I still remember the day that my son, bottom-six Stars forward Ty Dellandrea, hard-launched the loss of his tooth. It was a Saturday, and the 2022–23 NHL season had recently gotten underway. After playing only two games in the season prior—one regular-season and one playoff game—it seemed like Delly had survived the preseason and was here to stay! Life was good, and Twitter was not yet called X. I opened the app to see a new photo posted by the Dallas Stars account. It was Dellandrea! One of his central incisors was missing, but he looked very refined, if I do say so myself.

There are some people whose auras benefit from the loss of a tooth. For the most part, hockey players are a part of this exclusive group, right next to school-aged children who have suddenly developed a lisp. In the case of Dellandrea, his dental destruction led to his adoption, by me, as my special child. It also coincided with the start of his best season to date. That's not saying a whole lot, because Dellandrea is still just 23 years old and has only substantially played three seasons in the NHL, typically on the fourth line. Still, he ended up playing in all 82 games that season, accumulating a total of 28 points, which is more than most mothers can say about their children.

I even got to see one of his nine regular-season goals in person when the Stars played in Newark. I dragged along two of my friends, both of whom were rooting for the home team. After a scoreless first period, Dellandrea put Dallas on the board with a tip-in early in the second.

"My child scored a goal!" I told my friends. They buried their faces into their hands. Then, the Devils announcer read off the goal, completely butchering Dellandrea's name. Important note: The Stars won that game, 4-1.

I'm recounting all of this in an effort to remember the good times. Since the tail end of last year's playoffs, when Dellandrea had a crucial, redemptive two-goal performance after being a healthy scratch, he hasn't seen much luck with the Stars. Despite his outsized off-ice presence (so much so that his teammates thought he could be a captain one day), Dellandrea couldn't break out of his role as a fringe checking-line guy in this past season. He fluctuated in and out of the lineup, playing only 42 games during the regular season. With other young options like offseason acquisition Sam Steel and promising newcomer Mavrik Bourque pounding at the door, head coach Pete DeBoer didn't need to put his trust in Dellandrea.

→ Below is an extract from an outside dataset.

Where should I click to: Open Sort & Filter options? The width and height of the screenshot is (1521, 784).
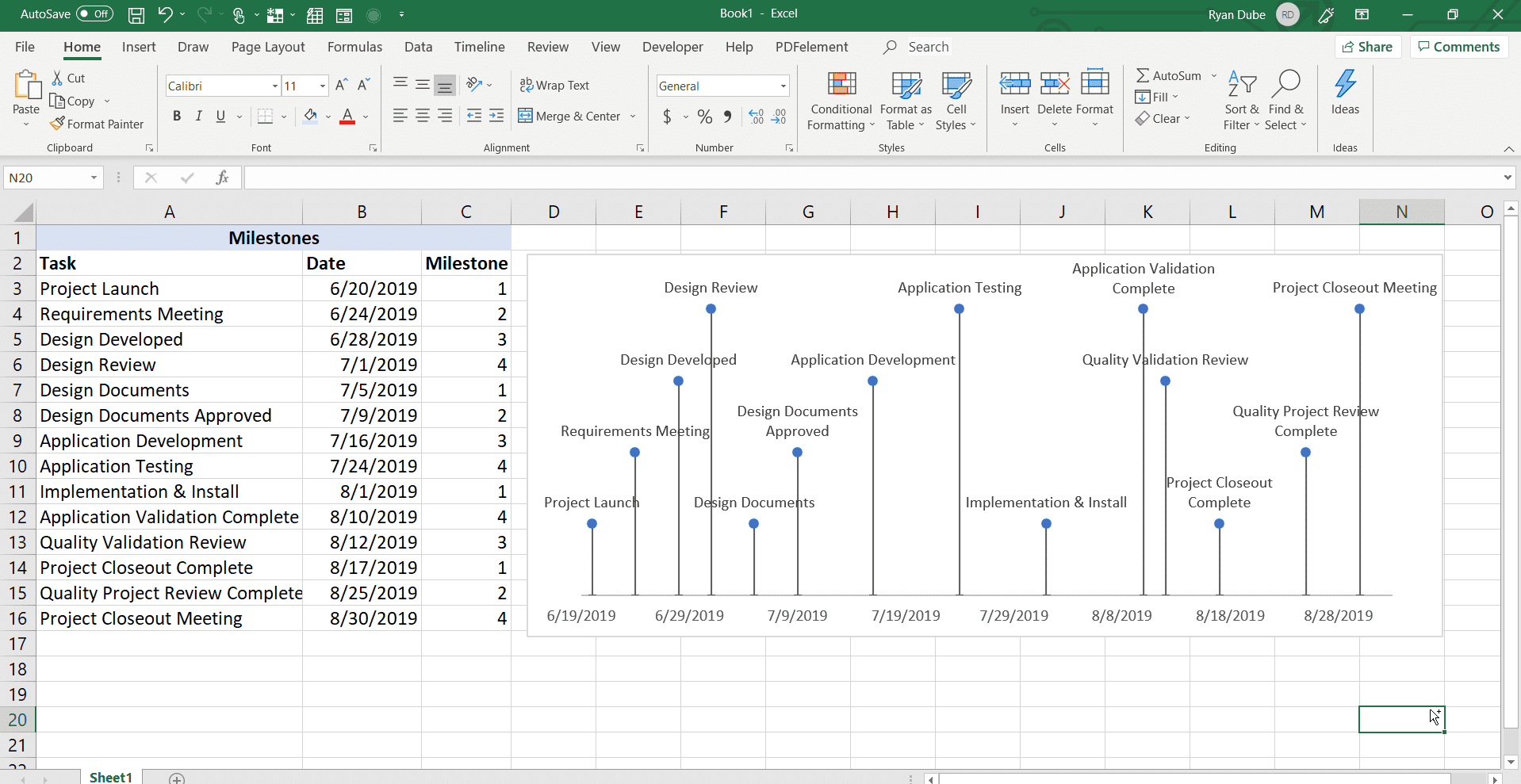(x=1240, y=99)
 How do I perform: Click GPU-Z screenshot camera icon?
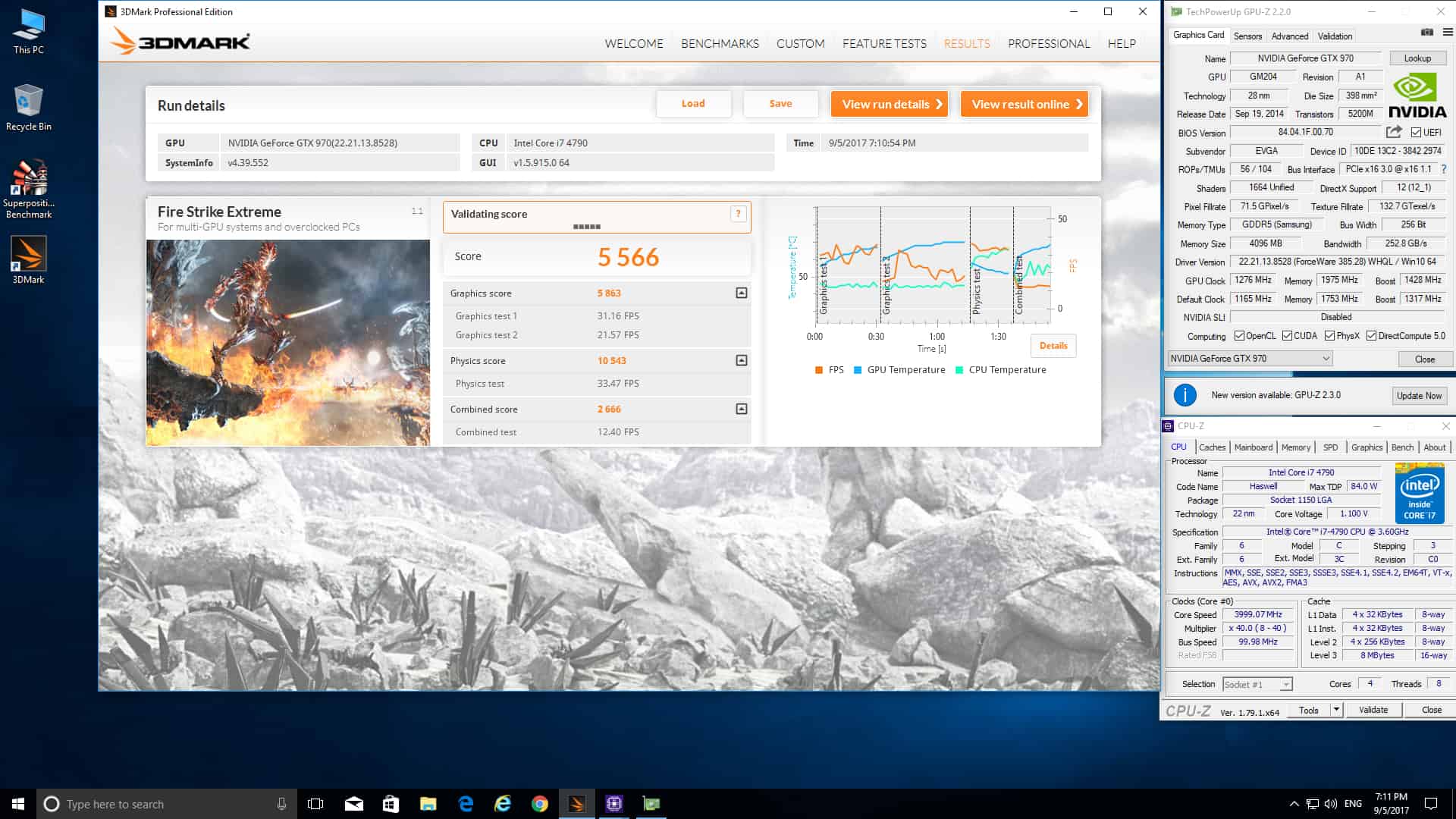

Losing Dellandrea is something I have been bracing myself for quite a while. When the Stars were trying to trade for Chris Tanev in February, I prepared for the worst. “Yes, Chris Tanev is good,” I said to the Void. “But have you considered that I might die?” To my great surprise, the Void heeded my call. The Stars made it through the trade deadline without leaving a single duckling behind. Jake Oettinger, Dellandrea's best friend and former roommate, even had time to debut his new goalie mask, which featured an illustration of my vulnerable child in all his glory. But, unfortunately, a mask is not a legally binding no-movement clause.

On Wednesday afternoon, my child was sent away. That is, Dellandrea was finally traded, his destination being the sunny rebuild of San Jose. This is not the first time I have lost one of my own to the Bay Area. Last year, I saw former Stars forward Jacob Peterson traded to the Sharks, and he has languished in the AHL ever since. I'm a little more hopeful for Dellandrea. As a former first-round pick, he will receive more chances to prove himself, and the potential is certainly there. With the deep bench of the Stars, there weren't enough minutes to go around, and it seemed he'd lost some trust on defensive mistakes. In the end, I want what's best for my child, even if it means letting him move far away.

In California, he'll be joined by the likes of Barclay Goodrow, who, like him, will make the shift from a Stanley Cup contender to a roster that might struggle to win a Calder Cup. On a young Sharks team desperate for scorers, and with Macklin Celebrini's star potential, perhaps there's a chance for Dellandrea to build himself up as not only more of an offensive force, but also a leader of men. Who can say? They grow up so fast.